I’m here to tell you that for A/B testing and overlapping experiments, the detergent works.
There are several strategies for managing multiple experiments:
Sequential testing — Experiments are ran sequentially, one after the other. You get the full power of your userbase but it takes more time. Sometimes you will have to delay the second experiment if the first one hasn’t finished.
Overlapping testing — Experiments are ran simultaneously over the same set of users. All combinations of test and control are experienced by different users. This method maintains experimental power, but can reduce accuracy (as I’ll explain later, this is not a major drawback).
Isolated tests — Users are split into segments, and each user is enrolled in only one experiment. Your experimental power is reduced, but accuracy of results are maintained.
A/B/n testing — This method launches a joint experiment simultaneously. Experimental power is only slightly reduced as the control group is reused, but the two experiments must be launched and concluded together.
Multivariate testing — This is similar to the overlapping testing, but the experimental analysis involves comparing all combinations of test and control against each other. This maximizes experimental power and accuracy but makes the analysis more complex. This method does not work well if you want to run 3 or more tests (8 variations).
There are tradeoffs between accuracy, experimental power (ie. speed), and scalability. Isolated and overlapping testing are generally preferred and are quite scalable, allowing teams to run dozens of simultaneous experiments. But between the two, there are tradeoffs between speed and accuracy. The heart of the issue is that overlapping experiments maximizes experimental power for every experiment, but can introduce noise as multiple experimental effects push and pull on the metrics. Additionally, the test and control experiences aren’t as concretely defined and it’s less clear what you’re measuring; This makes interpretation of the experiment a little more complicated.
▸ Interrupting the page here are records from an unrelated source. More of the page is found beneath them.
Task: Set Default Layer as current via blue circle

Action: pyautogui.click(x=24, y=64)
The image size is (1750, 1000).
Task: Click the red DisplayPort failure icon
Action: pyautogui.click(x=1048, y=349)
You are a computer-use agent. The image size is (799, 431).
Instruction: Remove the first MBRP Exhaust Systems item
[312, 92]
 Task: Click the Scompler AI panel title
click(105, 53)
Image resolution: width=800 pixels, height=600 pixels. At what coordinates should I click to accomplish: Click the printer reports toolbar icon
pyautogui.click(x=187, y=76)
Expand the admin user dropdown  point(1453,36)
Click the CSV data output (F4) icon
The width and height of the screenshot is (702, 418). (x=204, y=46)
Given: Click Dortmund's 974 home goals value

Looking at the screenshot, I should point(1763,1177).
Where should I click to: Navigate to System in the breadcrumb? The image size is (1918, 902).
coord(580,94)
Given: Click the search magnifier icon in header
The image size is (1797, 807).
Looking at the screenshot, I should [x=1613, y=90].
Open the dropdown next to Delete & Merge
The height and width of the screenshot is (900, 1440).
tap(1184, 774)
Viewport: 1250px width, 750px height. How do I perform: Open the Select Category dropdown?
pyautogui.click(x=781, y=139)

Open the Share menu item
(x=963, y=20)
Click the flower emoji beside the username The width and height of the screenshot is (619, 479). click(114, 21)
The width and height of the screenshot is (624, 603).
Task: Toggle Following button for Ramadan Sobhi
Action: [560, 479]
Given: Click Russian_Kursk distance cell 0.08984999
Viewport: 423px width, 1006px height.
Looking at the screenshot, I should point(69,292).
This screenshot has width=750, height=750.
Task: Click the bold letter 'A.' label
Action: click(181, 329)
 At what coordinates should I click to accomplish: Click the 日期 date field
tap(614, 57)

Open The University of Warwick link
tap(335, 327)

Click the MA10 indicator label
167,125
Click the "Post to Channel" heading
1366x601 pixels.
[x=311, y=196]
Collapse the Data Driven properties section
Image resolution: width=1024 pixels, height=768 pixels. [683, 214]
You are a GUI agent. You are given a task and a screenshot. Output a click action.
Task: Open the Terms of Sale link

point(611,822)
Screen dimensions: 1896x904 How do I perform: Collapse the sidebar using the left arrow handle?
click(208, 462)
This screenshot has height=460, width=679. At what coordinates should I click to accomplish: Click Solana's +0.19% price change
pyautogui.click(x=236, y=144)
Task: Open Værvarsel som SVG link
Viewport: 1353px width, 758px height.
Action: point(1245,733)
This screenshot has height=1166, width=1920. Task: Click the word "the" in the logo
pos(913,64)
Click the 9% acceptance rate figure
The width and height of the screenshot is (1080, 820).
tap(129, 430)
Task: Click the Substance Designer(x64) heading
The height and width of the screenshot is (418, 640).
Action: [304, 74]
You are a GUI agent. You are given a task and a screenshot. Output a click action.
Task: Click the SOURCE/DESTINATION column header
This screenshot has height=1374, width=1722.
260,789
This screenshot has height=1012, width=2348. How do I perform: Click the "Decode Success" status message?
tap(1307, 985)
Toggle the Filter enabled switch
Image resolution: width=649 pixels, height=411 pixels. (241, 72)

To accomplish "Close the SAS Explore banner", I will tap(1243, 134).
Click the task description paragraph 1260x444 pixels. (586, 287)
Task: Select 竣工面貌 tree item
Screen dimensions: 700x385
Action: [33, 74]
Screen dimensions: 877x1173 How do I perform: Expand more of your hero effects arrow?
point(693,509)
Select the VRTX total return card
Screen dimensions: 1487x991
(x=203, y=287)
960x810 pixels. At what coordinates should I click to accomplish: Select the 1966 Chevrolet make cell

Furthermore, as companies scale experimentation, they will quickly encounter coordination challenges. Isolated testing will inevitably require that an experiment finish to free up users before a new test can be allocated and launched. This can introduce a bottleneck where teams are force experiments to prematurely finish, while delaying the launch of others. It’s worth noting that with isolated experiments, the residual effect from a previous experiment can sometimes affect the experimental results of the next (ie. a hangover effect).
Isolating experiments is a useful tool in experimentation. There are situations where it is critical:
Overlap is Technically Impossible: It’s sometimes impossible to overlap multiple experiences to a single user. For example, one cannot test new ranking algorithm A (vs control) and also new ranking algorithm B (vs control) in overlapping tests. As ranking algorithms are commonly the sole decider of ranking and it’s not possible to let A and B run simultaneously.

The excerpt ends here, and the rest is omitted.